### Records for this exercise
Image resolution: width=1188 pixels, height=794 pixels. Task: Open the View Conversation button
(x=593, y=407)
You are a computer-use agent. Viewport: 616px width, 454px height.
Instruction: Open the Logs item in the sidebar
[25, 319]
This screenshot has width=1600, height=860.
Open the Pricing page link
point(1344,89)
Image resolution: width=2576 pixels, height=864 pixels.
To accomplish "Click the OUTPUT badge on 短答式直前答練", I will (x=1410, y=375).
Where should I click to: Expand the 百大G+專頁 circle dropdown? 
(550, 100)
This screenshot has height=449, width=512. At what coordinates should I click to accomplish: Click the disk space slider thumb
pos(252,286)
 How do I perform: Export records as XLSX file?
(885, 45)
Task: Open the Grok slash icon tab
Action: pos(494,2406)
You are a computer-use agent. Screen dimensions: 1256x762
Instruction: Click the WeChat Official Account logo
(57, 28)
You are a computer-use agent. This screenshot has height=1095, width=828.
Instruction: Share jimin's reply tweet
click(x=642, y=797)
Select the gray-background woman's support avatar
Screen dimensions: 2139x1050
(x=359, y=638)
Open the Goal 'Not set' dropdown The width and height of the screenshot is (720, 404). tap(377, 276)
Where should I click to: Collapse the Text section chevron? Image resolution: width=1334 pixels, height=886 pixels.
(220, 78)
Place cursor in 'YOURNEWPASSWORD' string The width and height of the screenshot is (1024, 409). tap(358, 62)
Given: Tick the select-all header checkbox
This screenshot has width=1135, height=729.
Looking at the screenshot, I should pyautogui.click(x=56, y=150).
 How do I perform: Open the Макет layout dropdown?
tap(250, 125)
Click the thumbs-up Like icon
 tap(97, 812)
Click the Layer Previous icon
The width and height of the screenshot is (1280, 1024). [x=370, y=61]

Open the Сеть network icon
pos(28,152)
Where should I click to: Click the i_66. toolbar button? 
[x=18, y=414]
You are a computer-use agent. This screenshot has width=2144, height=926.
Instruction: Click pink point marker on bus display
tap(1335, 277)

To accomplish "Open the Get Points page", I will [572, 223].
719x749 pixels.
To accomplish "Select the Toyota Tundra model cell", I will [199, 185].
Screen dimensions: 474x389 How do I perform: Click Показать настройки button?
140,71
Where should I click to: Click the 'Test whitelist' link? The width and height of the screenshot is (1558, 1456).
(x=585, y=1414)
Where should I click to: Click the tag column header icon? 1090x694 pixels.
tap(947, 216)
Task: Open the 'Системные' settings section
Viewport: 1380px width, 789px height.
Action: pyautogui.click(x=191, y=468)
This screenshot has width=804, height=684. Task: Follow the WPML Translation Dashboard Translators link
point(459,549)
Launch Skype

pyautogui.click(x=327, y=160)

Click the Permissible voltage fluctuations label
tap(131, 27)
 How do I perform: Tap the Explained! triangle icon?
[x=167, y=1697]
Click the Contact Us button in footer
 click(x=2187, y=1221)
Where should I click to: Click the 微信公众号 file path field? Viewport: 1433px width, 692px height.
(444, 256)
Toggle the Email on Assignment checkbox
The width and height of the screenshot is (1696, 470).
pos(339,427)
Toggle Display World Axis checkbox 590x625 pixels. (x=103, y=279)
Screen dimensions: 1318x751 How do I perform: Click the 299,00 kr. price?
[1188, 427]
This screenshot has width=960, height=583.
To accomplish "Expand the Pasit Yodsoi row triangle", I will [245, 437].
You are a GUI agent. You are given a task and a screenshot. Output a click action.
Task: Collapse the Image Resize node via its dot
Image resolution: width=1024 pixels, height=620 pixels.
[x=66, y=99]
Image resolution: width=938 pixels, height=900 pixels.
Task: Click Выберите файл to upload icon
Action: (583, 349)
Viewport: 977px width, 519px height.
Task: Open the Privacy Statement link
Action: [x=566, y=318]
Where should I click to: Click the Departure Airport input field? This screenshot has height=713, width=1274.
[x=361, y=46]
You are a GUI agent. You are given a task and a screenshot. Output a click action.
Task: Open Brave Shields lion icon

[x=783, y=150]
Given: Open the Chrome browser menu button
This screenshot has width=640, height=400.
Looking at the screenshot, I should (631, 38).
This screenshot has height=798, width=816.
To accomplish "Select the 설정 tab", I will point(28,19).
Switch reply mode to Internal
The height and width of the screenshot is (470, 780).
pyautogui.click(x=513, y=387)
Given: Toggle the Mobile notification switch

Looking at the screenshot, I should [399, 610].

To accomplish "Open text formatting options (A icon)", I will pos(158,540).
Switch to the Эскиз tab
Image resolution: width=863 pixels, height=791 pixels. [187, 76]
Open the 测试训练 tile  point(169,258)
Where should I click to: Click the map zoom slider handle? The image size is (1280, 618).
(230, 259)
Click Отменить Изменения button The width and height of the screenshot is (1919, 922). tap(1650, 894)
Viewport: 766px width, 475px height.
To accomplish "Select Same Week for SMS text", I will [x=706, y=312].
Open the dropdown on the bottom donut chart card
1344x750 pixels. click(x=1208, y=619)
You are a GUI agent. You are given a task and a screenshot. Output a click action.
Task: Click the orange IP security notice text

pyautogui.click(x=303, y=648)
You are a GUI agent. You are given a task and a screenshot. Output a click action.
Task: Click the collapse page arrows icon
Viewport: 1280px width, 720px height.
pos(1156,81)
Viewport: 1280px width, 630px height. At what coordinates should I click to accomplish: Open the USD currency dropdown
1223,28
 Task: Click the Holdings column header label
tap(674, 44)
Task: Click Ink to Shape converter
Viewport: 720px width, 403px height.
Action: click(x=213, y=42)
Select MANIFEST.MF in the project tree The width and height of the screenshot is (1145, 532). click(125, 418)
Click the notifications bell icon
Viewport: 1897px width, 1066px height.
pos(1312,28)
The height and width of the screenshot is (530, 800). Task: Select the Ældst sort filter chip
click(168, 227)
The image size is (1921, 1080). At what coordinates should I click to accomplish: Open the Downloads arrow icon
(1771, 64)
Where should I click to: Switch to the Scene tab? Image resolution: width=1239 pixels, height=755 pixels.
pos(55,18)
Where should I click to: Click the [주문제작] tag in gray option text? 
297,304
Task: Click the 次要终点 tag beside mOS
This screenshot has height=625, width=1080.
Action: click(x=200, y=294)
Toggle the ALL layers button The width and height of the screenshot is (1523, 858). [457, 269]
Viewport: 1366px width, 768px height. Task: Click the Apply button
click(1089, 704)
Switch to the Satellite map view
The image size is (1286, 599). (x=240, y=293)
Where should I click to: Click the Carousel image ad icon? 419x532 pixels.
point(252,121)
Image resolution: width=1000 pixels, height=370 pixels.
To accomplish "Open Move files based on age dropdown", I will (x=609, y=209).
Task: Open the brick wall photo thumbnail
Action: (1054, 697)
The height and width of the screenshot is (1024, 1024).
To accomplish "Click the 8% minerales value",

### Work task
Every line from the one containing "This screenshot has height=625, width=1080." through the end of the material above should be retyped exactly; please include nothing else.

### Exercise response
This screenshot has height=625, width=1080.
Action: click(x=200, y=294)
Toggle the ALL layers button The width and height of the screenshot is (1523, 858). [457, 269]
Viewport: 1366px width, 768px height. Task: Click the Apply button
click(1089, 704)
Switch to the Satellite map view
The image size is (1286, 599). (x=240, y=293)
Where should I click to: Click the Carousel image ad icon? 419x532 pixels.
point(252,121)
Image resolution: width=1000 pixels, height=370 pixels.
To accomplish "Open Move files based on age dropdown", I will (x=609, y=209).
Task: Open the brick wall photo thumbnail
Action: (1054, 697)
The height and width of the screenshot is (1024, 1024).
To accomplish "Click the 8% minerales value",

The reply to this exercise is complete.